Santé publique : Chen Zhu dénonce les blocages

Chen Zhu – 59 ans - est le ministre de la santé du gouvernement chinois. C’est aussi le seul ministre non affilié au Parti et, aujourd’hui, le plus haut responsable politique chinois formé en France, où, à l’Hôpital Saint-Louis, il a obtenu son Doctorat d’hématologie. Ancien Directeur de l’Institut d’hématologie de Shanghai, il est aussi membre de l’Académie des Sciences Sociales et Vice-président de l’Académie des Sciences. Comme son épouse, Chen Saijuan, spécialiste de biologie moléculaire, également formée à l’Hôpital Saint-Louis à Paris, il est connu pour ses travaux sur le cancer.

Ces derniers ont, entre autres, identifié le processus moléculaire des effets thérapeutiques d’une drogue traditionnelle chinoise pour le traitement de la leucémie. Le 6 mars dernier, il était à New-York pour recevoir le prix Szent-Györgyi – médecin hongrois, prix Nobel de médecine en 1937 - qui récompense les avancées significatives dans la recherche sur le cancer. En marge de la cérémonie, il s’est exprimé sur l’état de la réforme du système de santé publique, lancée en 2009, dotée de 125 Mds de $ sur trois années.

Progrès et obstacles.

De ses mises au point on retiendra que la réforme a d’abord mis en route une remise à niveau des hôpitaux et des centres de soins dans les 2800 districts, en commençant par des projets pilote dans 300 districts et qu’elle assure désormais une couverture minimum pour 95 % des ruraux. Ces derniers bénéficient d’une caisse maladie dont les ressources sont passées de 4 Mds de RMB en 2004 (480 Millions d’€) à 130 Mds en 2010 (15 Mds d’€). Dans les zones urbaines, l’assurance obligatoire, financée par des ponctions sur les salaires et par les entreprises couvre en théorie tous les salariés. A quoi s’ajoute un système d’assurance complémentaire privée.

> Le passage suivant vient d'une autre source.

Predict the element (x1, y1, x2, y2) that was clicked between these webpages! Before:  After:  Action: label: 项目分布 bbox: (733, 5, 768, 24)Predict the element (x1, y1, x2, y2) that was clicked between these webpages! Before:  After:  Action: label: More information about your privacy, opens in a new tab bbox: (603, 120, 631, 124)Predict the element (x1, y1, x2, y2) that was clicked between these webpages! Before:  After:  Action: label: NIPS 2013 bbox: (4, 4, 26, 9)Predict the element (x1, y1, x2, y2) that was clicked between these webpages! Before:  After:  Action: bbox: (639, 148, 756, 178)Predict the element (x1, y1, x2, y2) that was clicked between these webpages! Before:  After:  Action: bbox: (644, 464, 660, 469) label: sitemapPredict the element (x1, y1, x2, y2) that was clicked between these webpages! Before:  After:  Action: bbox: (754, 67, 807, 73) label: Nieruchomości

A la ville comme à la campagne, la couverture publique est cependant minimum, puisque le schéma adopté vise d’abord à toucher la population la plus large possible. L’augmentation du niveau des remboursements n’étant envisagée que dans une phase ultérieure.

Globalement, l’amélioration du système se heurte aux deux obstacles majeurs que sont la faiblesse des investissements publics et la résistance des hôpitaux. (Lire également notre article)

La rentabilité de ces derniers est en effet mise à l’épreuve par la politique du ministre de réduire la sur-médication et le prix des analyses, causes de l’envolée des coûts qu’on cherche à réduire, alors qu’ils sont les principales sources de financement des hôpitaux et des salaires des personnels médicaux.

La réforme a bien mis en place un système de contrôles des coûts basé sur des protocoles de traitement à prix fixes en fonction des affections et établi une liste de 300 médicaments essentiels au prix fixé par l’état, mais il est aujourd’hui contourné par les hôpitaux et les médecins.

Ignorant les traitements à prix conventionnés, ces derniers continuent en effet à prescrire des médicaments bien plus chers, faisant supporter le surcoût par les patients. La tendance est d’autant plus préoccupante que les hôpitaux restent le cœur du système de santé publique, dans un contexte où la densité de centres de soins de proximité est encore très insuffisante.

A la mi-février, lors d’une conférence à Pékin, le ministre avait déjà appelé à améliorer la qualité des services et à mettre fin aux dérives commerciales, aggravées par la corruption.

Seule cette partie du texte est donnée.